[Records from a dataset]
-=-=-=-=-
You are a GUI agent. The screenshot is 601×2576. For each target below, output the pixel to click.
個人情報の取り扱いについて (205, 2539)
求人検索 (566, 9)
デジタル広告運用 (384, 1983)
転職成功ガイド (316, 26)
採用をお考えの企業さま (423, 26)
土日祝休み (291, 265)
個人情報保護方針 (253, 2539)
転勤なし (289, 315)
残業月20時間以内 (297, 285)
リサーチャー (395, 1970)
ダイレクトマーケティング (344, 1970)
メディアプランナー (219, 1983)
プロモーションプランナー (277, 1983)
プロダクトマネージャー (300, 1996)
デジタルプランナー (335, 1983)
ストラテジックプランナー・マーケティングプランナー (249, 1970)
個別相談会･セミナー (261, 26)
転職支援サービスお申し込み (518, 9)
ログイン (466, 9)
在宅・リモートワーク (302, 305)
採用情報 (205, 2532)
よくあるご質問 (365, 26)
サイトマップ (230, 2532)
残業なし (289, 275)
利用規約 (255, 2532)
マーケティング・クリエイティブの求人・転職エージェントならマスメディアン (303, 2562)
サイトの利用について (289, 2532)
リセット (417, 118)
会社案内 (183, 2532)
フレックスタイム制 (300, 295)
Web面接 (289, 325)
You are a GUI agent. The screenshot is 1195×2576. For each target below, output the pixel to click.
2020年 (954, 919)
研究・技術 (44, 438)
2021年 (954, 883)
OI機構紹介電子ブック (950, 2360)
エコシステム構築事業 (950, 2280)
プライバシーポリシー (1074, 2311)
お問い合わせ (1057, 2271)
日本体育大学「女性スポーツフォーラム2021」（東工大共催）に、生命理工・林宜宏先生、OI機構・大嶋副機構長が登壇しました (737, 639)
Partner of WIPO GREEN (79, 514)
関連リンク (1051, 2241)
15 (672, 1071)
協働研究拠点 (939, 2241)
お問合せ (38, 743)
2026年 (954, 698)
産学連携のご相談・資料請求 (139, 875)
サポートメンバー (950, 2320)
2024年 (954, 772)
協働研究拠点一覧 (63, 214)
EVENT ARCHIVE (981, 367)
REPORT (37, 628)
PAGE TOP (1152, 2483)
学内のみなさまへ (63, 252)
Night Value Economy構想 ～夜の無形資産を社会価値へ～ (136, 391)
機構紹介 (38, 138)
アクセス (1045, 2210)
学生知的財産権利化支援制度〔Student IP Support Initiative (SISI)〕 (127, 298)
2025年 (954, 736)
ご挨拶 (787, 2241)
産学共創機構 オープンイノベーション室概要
-=-=-=-=-
- BRIEF: Make a word-for-word copy of the records.

- RESPONSE:
You are a GUI agent. The screenshot is 601×2576. For each target below, output the pixel to click.
個人情報の取り扱いについて (205, 2539)
求人検索 (566, 9)
デジタル広告運用 (384, 1983)
転職成功ガイド (316, 26)
採用をお考えの企業さま (423, 26)
土日祝休み (291, 265)
個人情報保護方針 (253, 2539)
転勤なし (289, 315)
残業月20時間以内 (297, 285)
リサーチャー (395, 1970)
ダイレクトマーケティング (344, 1970)
メディアプランナー (219, 1983)
プロモーションプランナー (277, 1983)
プロダクトマネージャー (300, 1996)
デジタルプランナー (335, 1983)
ストラテジックプランナー・マーケティングプランナー (249, 1970)
個別相談会･セミナー (261, 26)
転職支援サービスお申し込み (518, 9)
ログイン (466, 9)
在宅・リモートワーク (302, 305)
採用情報 (205, 2532)
よくあるご質問 (365, 26)
サイトマップ (230, 2532)
残業なし (289, 275)
利用規約 (255, 2532)
マーケティング・クリエイティブの求人・転職エージェントならマスメディアン (303, 2562)
サイトの利用について (289, 2532)
リセット (417, 118)
会社案内 (183, 2532)
フレックスタイム制 (300, 295)
Web面接 (289, 325)
You are a GUI agent. The screenshot is 1195×2576. For each target below, output the pixel to click.
2020年 (954, 919)
研究・技術 (44, 438)
2021年 (954, 883)
OI機構紹介電子ブック (950, 2360)
エコシステム構築事業 (950, 2280)
プライバシーポリシー (1074, 2311)
お問い合わせ (1057, 2271)
日本体育大学「女性スポーツフォーラム2021」（東工大共催）に、生命理工・林宜宏先生、OI機構・大嶋副機構長が登壇しました (737, 639)
Partner of WIPO GREEN (79, 514)
関連リンク (1051, 2241)
15 (672, 1071)
協働研究拠点 (939, 2241)
お問合せ (38, 743)
2026年 (954, 698)
産学連携のご相談・資料請求 (139, 875)
サポートメンバー (950, 2320)
2024年 (954, 772)
協働研究拠点一覧 (63, 214)
EVENT ARCHIVE (981, 367)
REPORT (37, 628)
PAGE TOP (1152, 2483)
学内のみなさまへ (63, 252)
Night Value Economy構想 ～夜の無形資産を社会価値へ～ (136, 391)
機構紹介 (38, 138)
アクセス (1045, 2210)
学生知的財産権利化支援制度〔Student IP Support Initiative (SISI)〕 (127, 298)
2025年 (954, 736)
ご挨拶 (787, 2241)
産学共創機構 オープンイノベーション室概要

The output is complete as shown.